L'ingresso in scena è dantesco: l'ascesa attraverso una grotta e una porta rimanda all'ingresso nell'aldilà (Inferno III). Tuttavia qui si sale – in un rovesciamento topografico che contribuisce a creare ambiguità: si pensa di salire verso la luce e il bene… ma si arriva al trionfo del male.

2. Satana come figura maestosa

La descrizione iniziale è volutamente positiva, sontuosa, seducente. Satana appare come un re celeste: tre corone, scettro, viso sereno, proporzioni perfette, sei ali splendenti. La sua apparenza inganna. È il trionfo della superbia angelica, che si manifesta con bellezza, ordine e armonia apparente. L'intero scenario è un capolavoro di illusione allegorica, dove il male si traveste da bene, l'orrore da bellezza, la menzogna da maestà.
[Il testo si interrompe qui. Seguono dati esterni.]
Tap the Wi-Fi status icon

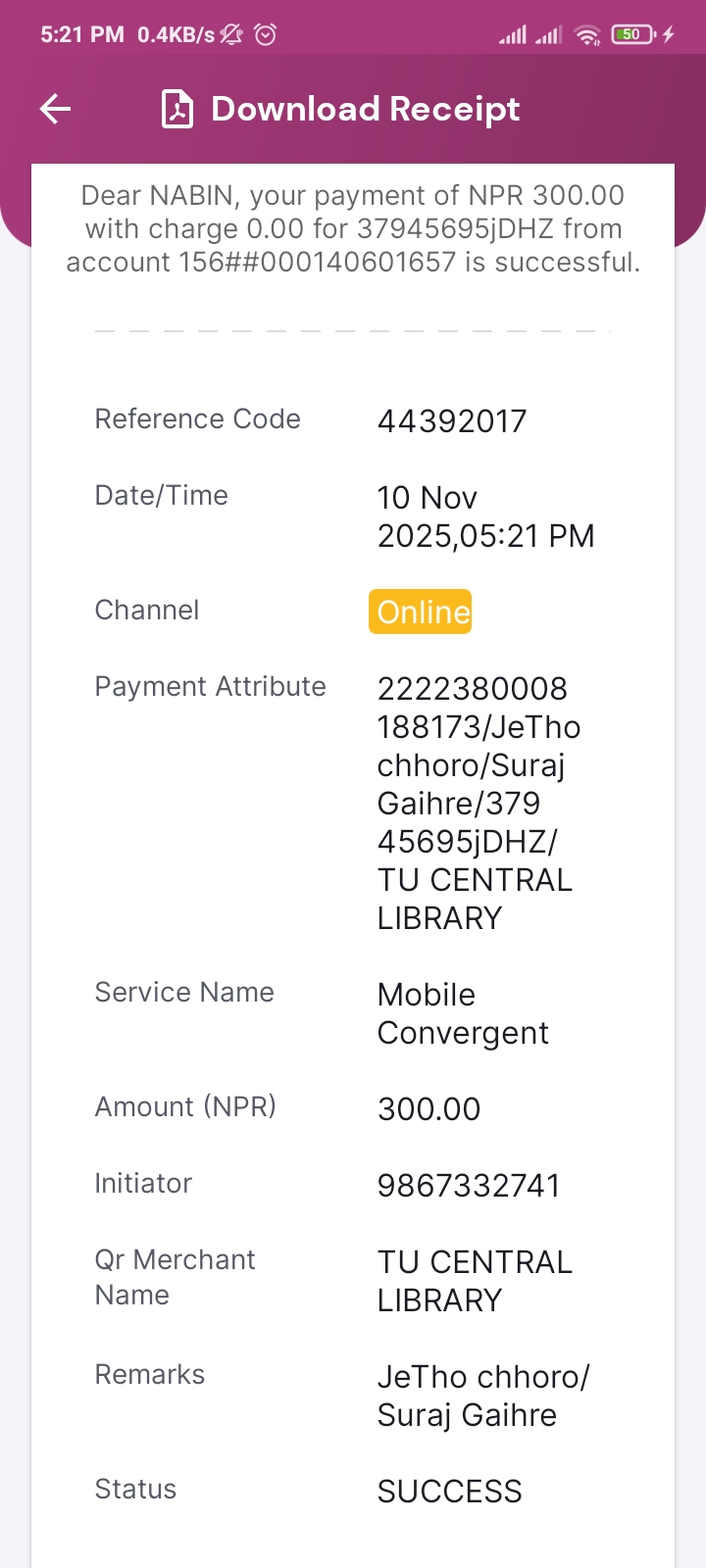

L'ambiente è quello di una corte sontuosa, popolata da creature perfettamente allineate e adoranti. L'aggettivo "benegno" e la triade delle corone sono ironici: alludono alla Trinità perversa del potere infernale.

🔍 Note testuali
– "gran podesta": la regalità di Satana è solo apparente, ma qui è descritta come reale. L'autore gioca sull'equivoco visivo per introdurre il tema dell'inganno.
– "tre miglia": l'altezza iperbolica sottolinea la sproporzione tra la grandezza materiale e il vuoto spirituale.
– "che Cupido e Cilleno non han tali":
Cilleno è Mercurio, messaggero degli dèi. Cupido rappresenta l'amore istintuale. Satana li supera entrambi: la sua seduzione è persino più potente.

3. Il coro delle genti

Attorno a Satana stanno folle adoranti, simbolo degli uomini traviati o dei demoni a lui sottomessi. La loro obbedienza immediata mostra il carisma illusorio del potere malvagio, che attira e domina senza sforzo apparente.
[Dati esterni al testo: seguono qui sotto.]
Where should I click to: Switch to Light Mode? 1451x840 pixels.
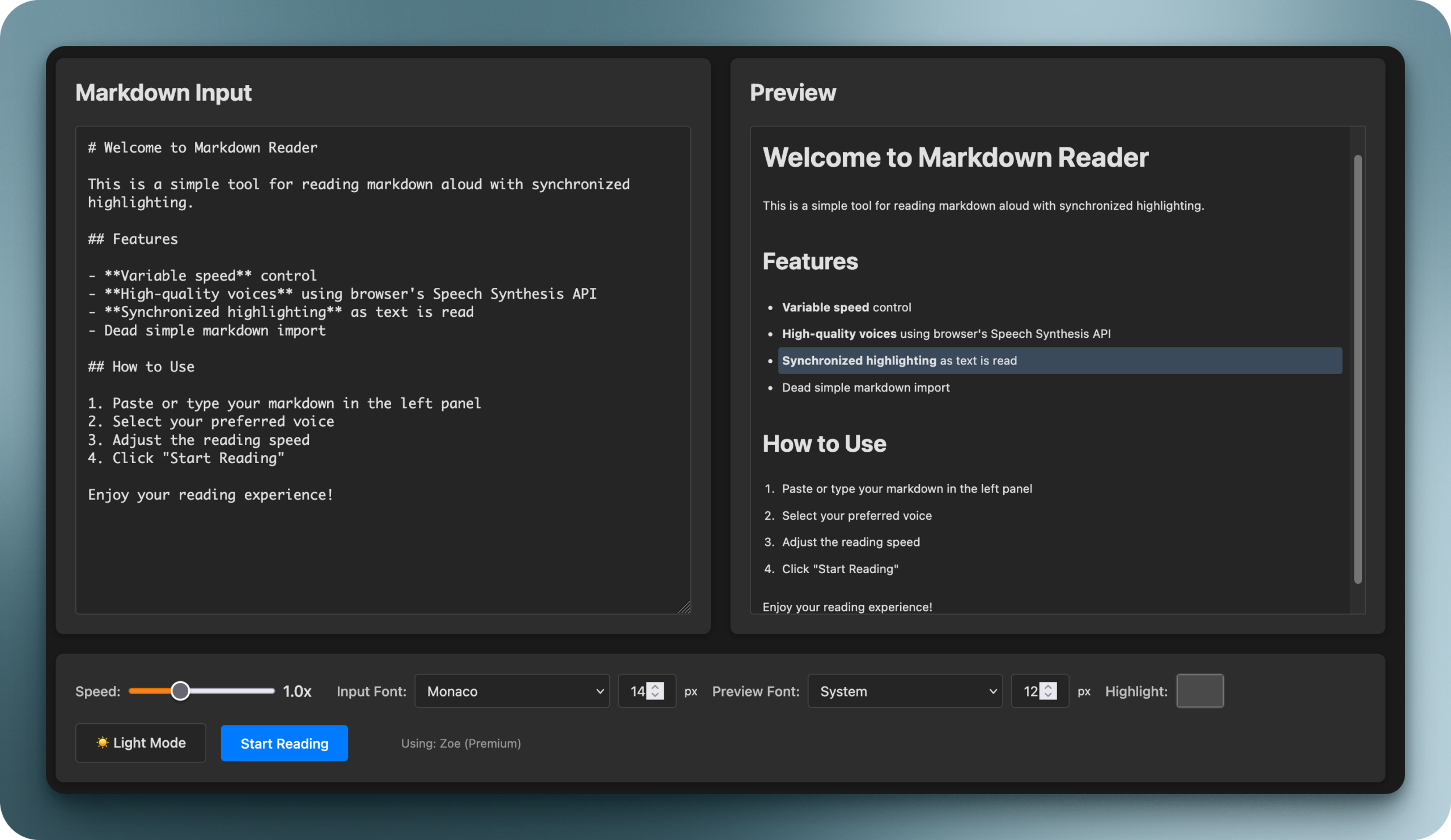(141, 743)
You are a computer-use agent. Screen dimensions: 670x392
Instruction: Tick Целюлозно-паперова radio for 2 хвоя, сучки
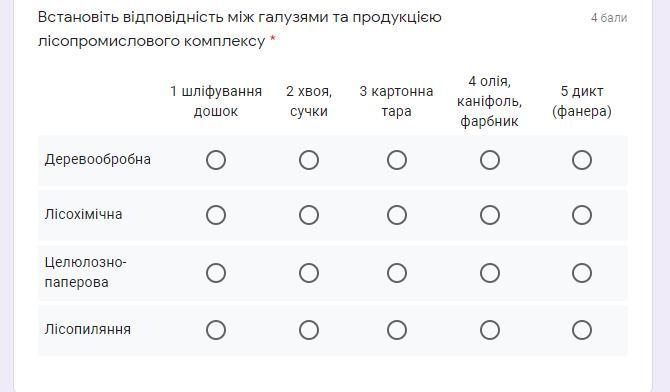(x=309, y=273)
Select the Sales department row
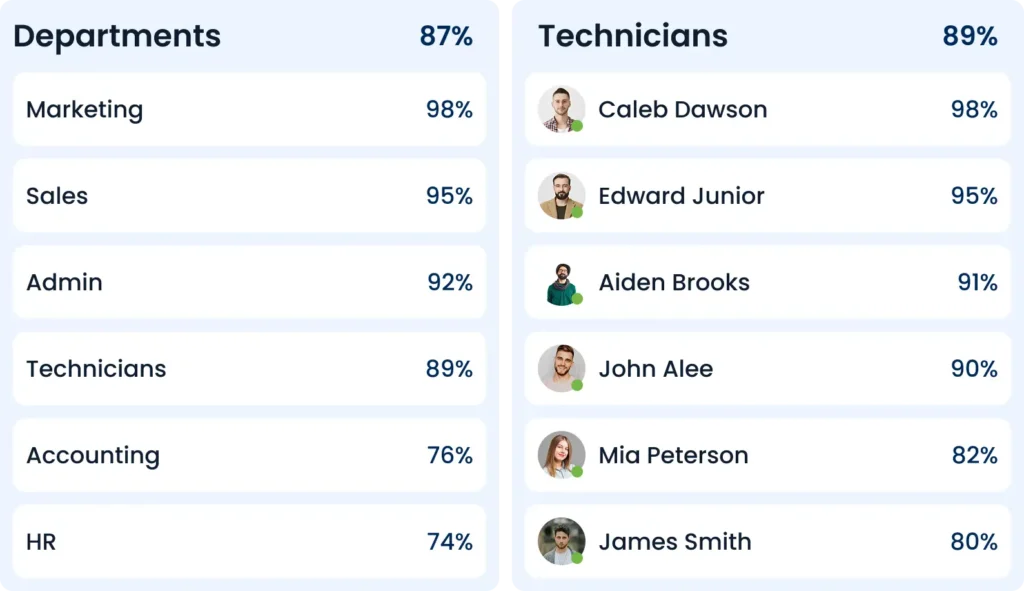This screenshot has height=591, width=1024. coord(249,195)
I giganti, citati nell'ultima terzina, sono simbolo di potere ribelle e arrogante: secondo la tradizione biblica (Genesi 6,4) e dantesca (Inferno XXXI), sono figure che incarnano la superbia originaria, proprio come Satana stesso.
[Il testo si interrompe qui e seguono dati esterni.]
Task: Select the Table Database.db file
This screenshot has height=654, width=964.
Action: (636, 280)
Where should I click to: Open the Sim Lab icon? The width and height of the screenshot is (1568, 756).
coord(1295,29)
La loro presenza sancisce la parodia grottesca dell'ordine celeste: anche l'Inferno ha i suoi "nobili", le sue gerarchie, la sua coreografia… ma tutto è falso, corrotto, effimero.

(vv. 28-48)
Alla guardia di questi arditi e forti
erano quei che son viri e cavalli,
con li lor capitani saggi e accorti.
Su per li prati ancor vermigli e gialli
andavan donzellette e belle dame
con melodie soavi e dolci balli.
Quand'io stava a mirar tanto reame
e vedea il gran Satán nell'alto seggio
sí bello ed obbedito pur ch'e' chiame,
io dissi: – O Palla, or che è quel ch'io veggio?
Già calo ad adorarlo li ginocchi:
tanto egli è bello, e grande il suo collegio. –
Ed ella a me: – O figlio mio, se adocchi
per mezzo del cristallo del mio scudo
– allor mel diede ed io mel posi agli occhi, –
tu vederai il vero aperto e nudo,
e non ti curerai dell'apparenza,
alla qual mira l'ignorante e rudo.
Ché chi è saggio risguarda all'essenza,
ché su in quella sta fundato il vero,
e non si muta ed ha ferma scienza. –

✏️ Parafrasi

A protezione di quegli arditi e forti seguaci (le genti osannanti) c'erano quei famosi esseri che sono metà uomini e metà cavalli (i centauri), guidati da capitani saggi e prudenti.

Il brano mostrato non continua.